Une forme noire apparut devant lui.
— Sire !
Alexandre fut instantanément soulagé.
— Prenez mes rênes, lança-t-il à Adam au milieu du déluge. Je vais devoir poursuivre à pied. Hiver ne peut pas m’emmener là-haut.
— Attendez, sire, je vais vous accompagner. Le sol est plus ferme après. Je vais vous guider.
— Attention, je suis sur le rebord, l’avertit le roi, qui sentait la pluie pénétrer sous sa cape et lui geler l’échine. Où est Brice ?
— Je l’ai envoyé devant.
Adam manœuvra le palefroi entre le roi et la paroi qui se dressait contre la piste. Un éclair illumina son visage, sur lequel se lisait une expression intense, tandis qu’il se saisissait des rênes du roi en maîtrisant son propre cheval entre ses genoux.
— Très bien, l’encouragea Alexandre en se préparant. Un dernier effort.
— Un dernier effort, sire, répéta Adam en se jetant sur lui.
La première chose qu’Alexandre sentit fut le mouvement brusque de son cheval, qui se cabra. Il devina aussitôt que l’animal avait été frappé, ce que lui confirma son bref hennissement. Son propre cri s’étouffa et il ne put émettre qu’un grognement en s’affalant sur le ventre, le pommeau en bois de son épée lui rentrant dans l’estomac. Il s’agrippa au col de la bête et ressentit une nouvelle douleur, c’était sa jambe cette fois qui avait reçu le coup. Il eut le temps de se rendre compte que cela venait du cheval d’Adam et que le page avait lâché ses rênes. Puis il plongea avec Hiver dans les ténèbres.

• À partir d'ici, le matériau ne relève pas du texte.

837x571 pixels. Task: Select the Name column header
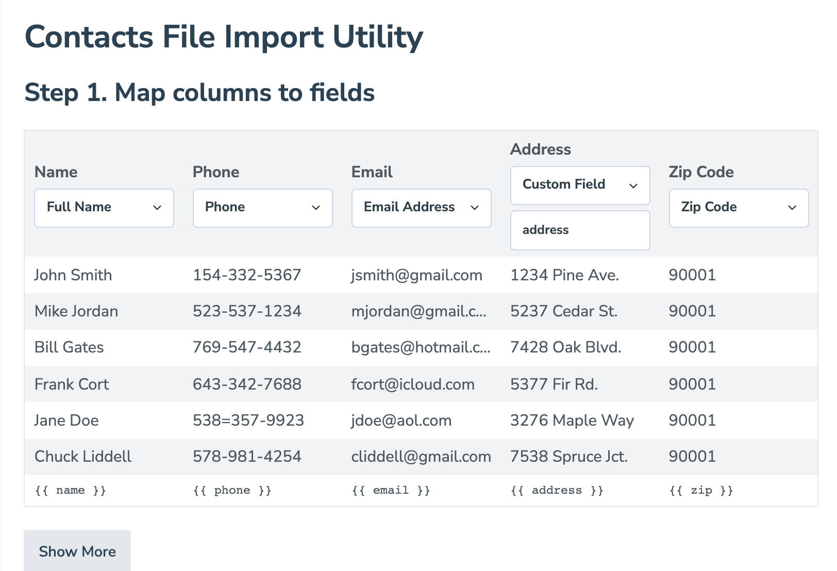56,172
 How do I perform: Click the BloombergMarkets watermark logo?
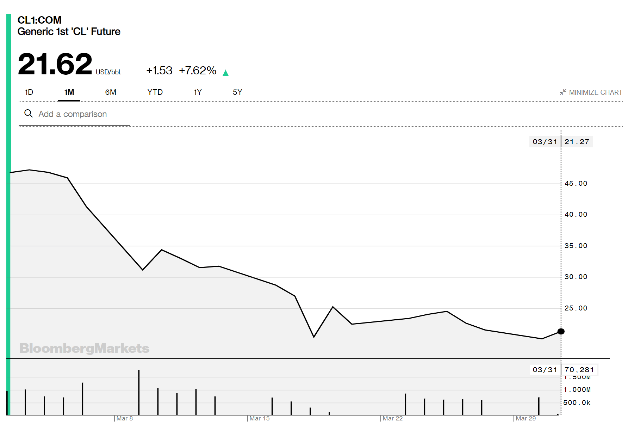(x=85, y=348)
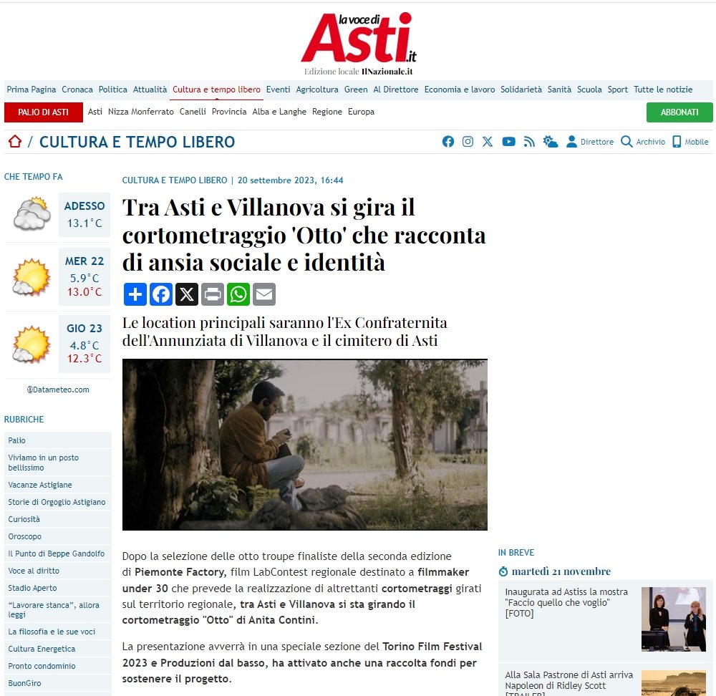This screenshot has width=716, height=696.
Task: Open the Cronaca menu item
Action: point(77,90)
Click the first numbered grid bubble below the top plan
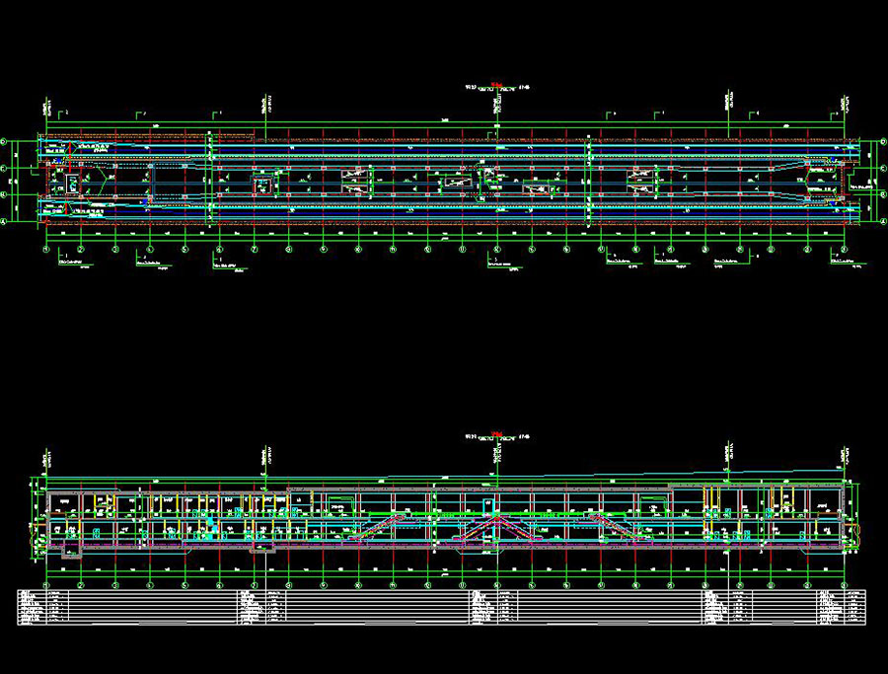 (x=47, y=251)
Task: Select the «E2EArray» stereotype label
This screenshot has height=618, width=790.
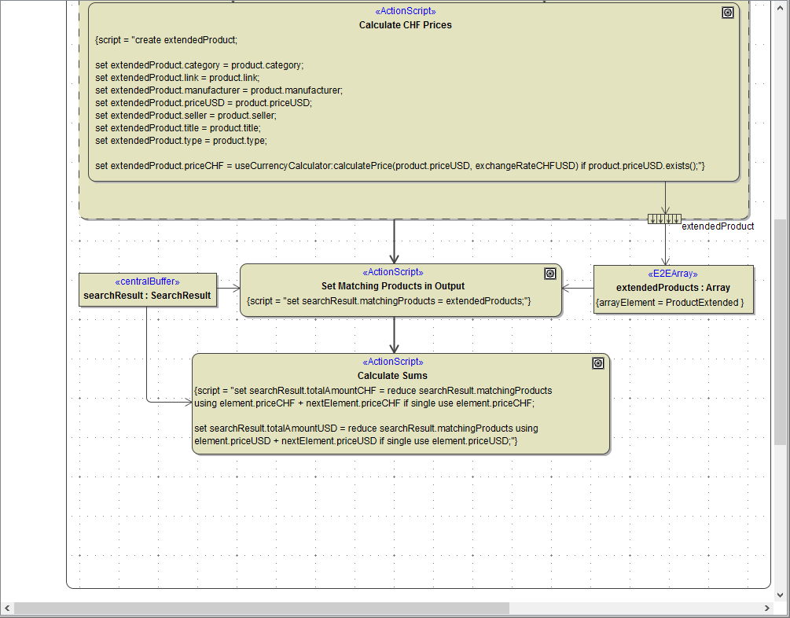Action: click(x=672, y=273)
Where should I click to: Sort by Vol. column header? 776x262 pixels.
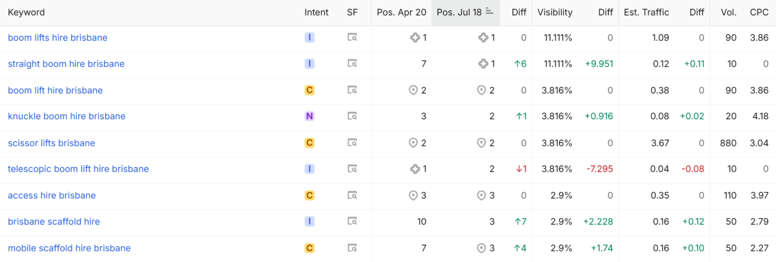click(729, 12)
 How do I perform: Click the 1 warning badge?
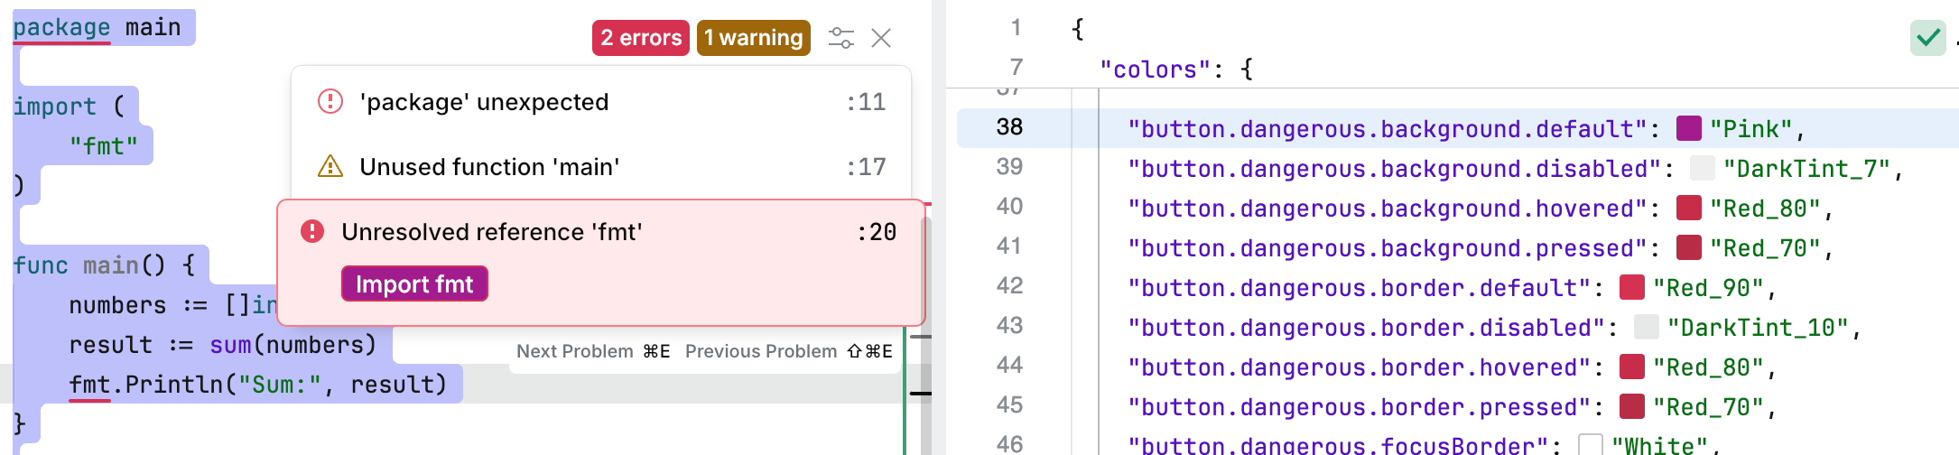(x=753, y=38)
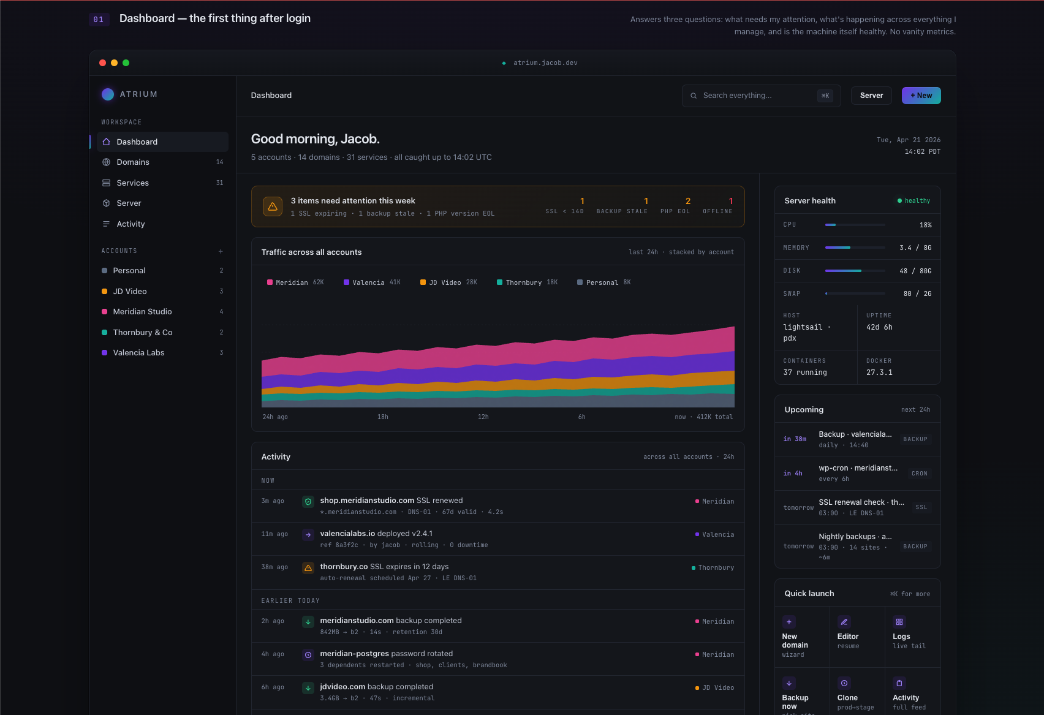Open the Logs live tail icon
1044x715 pixels.
[899, 622]
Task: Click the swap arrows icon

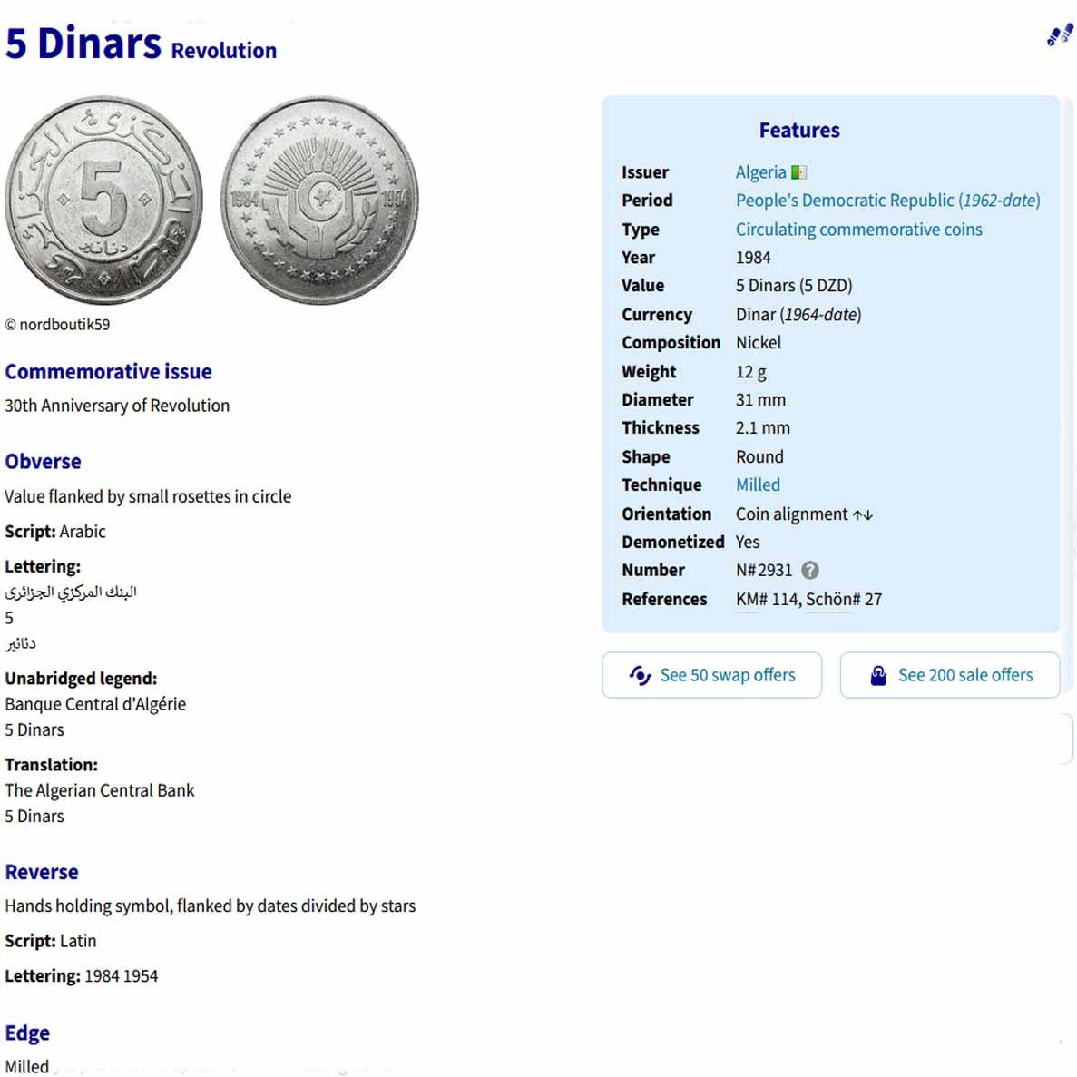Action: click(x=641, y=675)
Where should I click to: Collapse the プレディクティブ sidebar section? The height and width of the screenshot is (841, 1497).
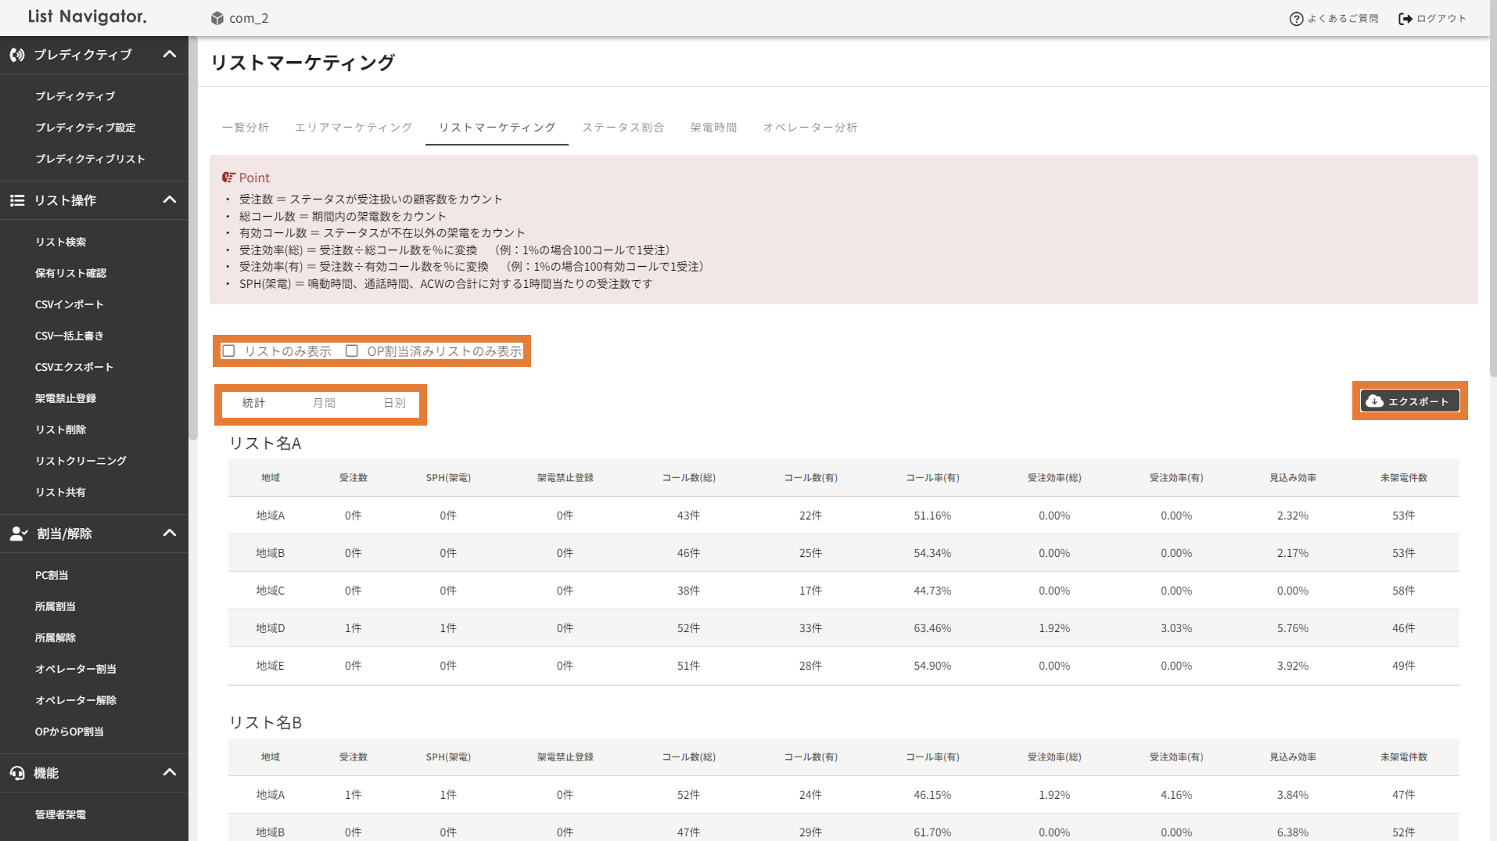click(170, 55)
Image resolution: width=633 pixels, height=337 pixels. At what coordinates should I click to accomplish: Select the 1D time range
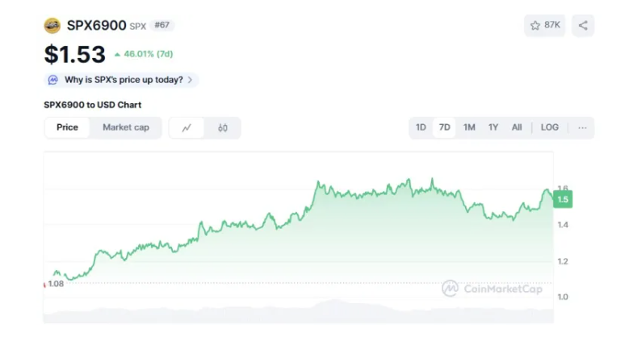tap(421, 127)
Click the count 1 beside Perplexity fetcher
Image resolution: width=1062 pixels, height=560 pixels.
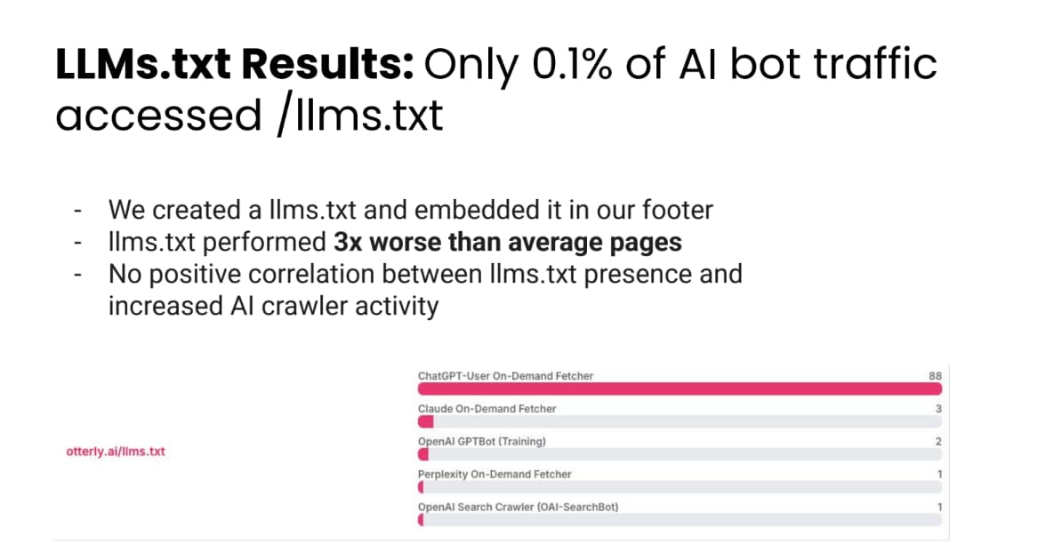click(x=939, y=474)
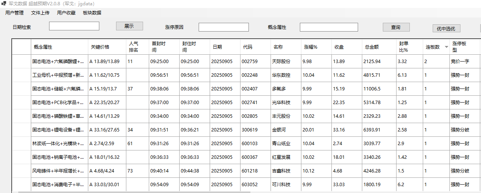Viewport: 481px width, 193px height.
Task: Click into the 概念属性 search box
Action: (x=329, y=27)
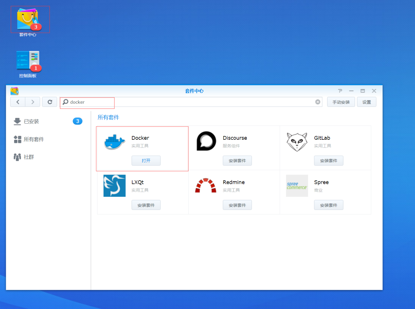Clear the docker search text
The width and height of the screenshot is (415, 309).
[x=317, y=101]
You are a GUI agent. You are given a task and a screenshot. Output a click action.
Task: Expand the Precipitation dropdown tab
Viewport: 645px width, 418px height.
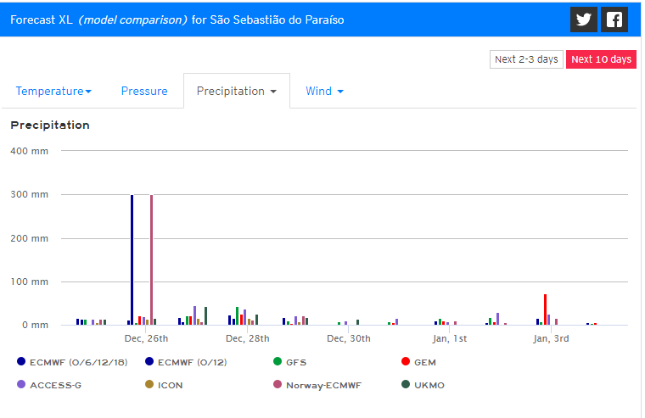click(x=237, y=92)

Adam s’efforça de calmer son cheval tandis que le cri du roi s’évanouissait. Au bout d’un moment, il parvint à l’apaiser suffisamment pour mettre pied à terre. Tenant les rênes d’une main, il se pencha pour nettoyer le sang de la dague qu’il serrait dans l’autre, il l’essuya sur l’herbe mouillée qui poussait sur la piste. Quand il eut terminé, il souleva sa chausse et rangea la lame dans le fourreau en cuir fixé à son mollet. Se déplaçant avec précaution au bord du précipice, il attendit en reniflant à cause des gouttes d’eau qui coulaient le long de son nez. Après quelques minutes, un éclair zébra le ciel. Adam aperçut alors une grande forme grise étalée en contrebas, sur le rivage. Il attendit. Il aurait dû y avoir la lune ce soir, mais les nuages la cachaient. Cependant, le vent et la pluie avaient couvert le hurlement du roi, même si cet idiot de Brice était sans doute trop loin et qu’il ne l’eût pas entendu de toute façon. La foudre frappa encore, à trois reprises, presque simultannées. Le cheval était toujours là où il était tombé, mais cette fois Adam aperçut une forme plus petite gisant à côté de lui. La robe écarlate du roi était aussi reconnaissable qu’un drapeau. Satisfait, le page cala son pied dans l’étrier et remonta en selle. Même si le roi avait survécu à sa chute, il mourrait de froid avant que quiconque lui vienne en aide, car Adam s’arrangerait pour que ceux qui le rechercheraient partent dans la mauvaise direction. Éperonnant son cheval, il remonta la piste de la falaise vers Kinghorn. Il se répétait le mensonge qu’il avait prévu de raconter à la jeune reine.
Sur le rivage, en bas, le cheval mourant tourna la tête. Le sang coulait à flot de la profonde entaille à la patte antérieure. Plusieurs tendons avaient été tranchés et cela lui avait coûté son équilibre, puis d’autres blessures avaient été causées par la chute. À quelques mètres de là gisait sa royale charge, bras écartés, le cou tordu en un angle funeste. Une bourrasque venue de la Forth souleva un pan de la cape du roi, qui claqua contre le sable, mais rien d’autre ne bougeait.
Ce soir, les morts ne ressusciteraient pas.